Within the records below is a range that opens at the line with "METRO (553, 25)" and closes at the line with "News / Info (372, 13)". Return that range word for word, both ends included, and only that range.

Extracted information>
%%

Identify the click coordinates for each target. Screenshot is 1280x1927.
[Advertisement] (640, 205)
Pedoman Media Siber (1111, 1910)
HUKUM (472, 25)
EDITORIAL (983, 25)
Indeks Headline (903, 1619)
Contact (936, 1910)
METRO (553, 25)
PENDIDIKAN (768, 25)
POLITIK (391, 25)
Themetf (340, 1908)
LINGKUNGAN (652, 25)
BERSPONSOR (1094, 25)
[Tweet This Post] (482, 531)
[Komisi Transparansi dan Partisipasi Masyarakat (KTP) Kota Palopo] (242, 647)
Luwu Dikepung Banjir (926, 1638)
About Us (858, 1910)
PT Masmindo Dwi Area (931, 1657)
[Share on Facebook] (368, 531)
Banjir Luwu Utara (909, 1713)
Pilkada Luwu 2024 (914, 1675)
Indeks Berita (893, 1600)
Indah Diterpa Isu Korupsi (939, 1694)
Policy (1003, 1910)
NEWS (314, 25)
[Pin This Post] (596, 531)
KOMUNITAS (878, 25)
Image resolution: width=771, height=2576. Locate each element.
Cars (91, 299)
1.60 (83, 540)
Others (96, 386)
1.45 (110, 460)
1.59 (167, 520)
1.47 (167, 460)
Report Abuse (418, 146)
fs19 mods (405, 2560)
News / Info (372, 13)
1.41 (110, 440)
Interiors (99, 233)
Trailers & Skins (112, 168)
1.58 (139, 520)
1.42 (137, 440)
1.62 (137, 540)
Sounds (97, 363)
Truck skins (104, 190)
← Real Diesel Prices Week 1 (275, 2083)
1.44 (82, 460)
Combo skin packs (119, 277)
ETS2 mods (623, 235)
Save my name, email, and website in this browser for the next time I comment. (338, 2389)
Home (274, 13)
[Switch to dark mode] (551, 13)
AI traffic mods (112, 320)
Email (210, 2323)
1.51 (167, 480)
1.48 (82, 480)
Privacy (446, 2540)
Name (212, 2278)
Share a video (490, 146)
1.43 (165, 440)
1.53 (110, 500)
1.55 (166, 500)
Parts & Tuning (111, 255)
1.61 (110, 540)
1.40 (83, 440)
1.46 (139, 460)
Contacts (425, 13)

%%

Solution to the exercise>
METRO (553, 25)
PENDIDIKAN (768, 25)
POLITIK (391, 25)
Themetf (340, 1908)
LINGKUNGAN (652, 25)
BERSPONSOR (1094, 25)
[Tweet This Post] (482, 531)
[Komisi Transparansi dan Partisipasi Masyarakat (KTP) Kota Palopo] (242, 647)
Luwu Dikepung Banjir (926, 1638)
About Us (858, 1910)
PT Masmindo Dwi Area (931, 1657)
[Share on Facebook] (368, 531)
Banjir Luwu Utara (909, 1713)
Pilkada Luwu 2024 (914, 1675)
Indeks Berita (893, 1600)
Indah Diterpa Isu Korupsi (939, 1694)
Policy (1003, 1910)
NEWS (314, 25)
[Pin This Post] (596, 531)
KOMUNITAS (878, 25)
Image resolution: width=771, height=2576. Locate each element.
Cars (91, 299)
1.60 (83, 540)
Others (96, 386)
1.45 (110, 460)
1.59 (167, 520)
1.47 (167, 460)
Report Abuse (418, 146)
fs19 mods (405, 2560)
News / Info (372, 13)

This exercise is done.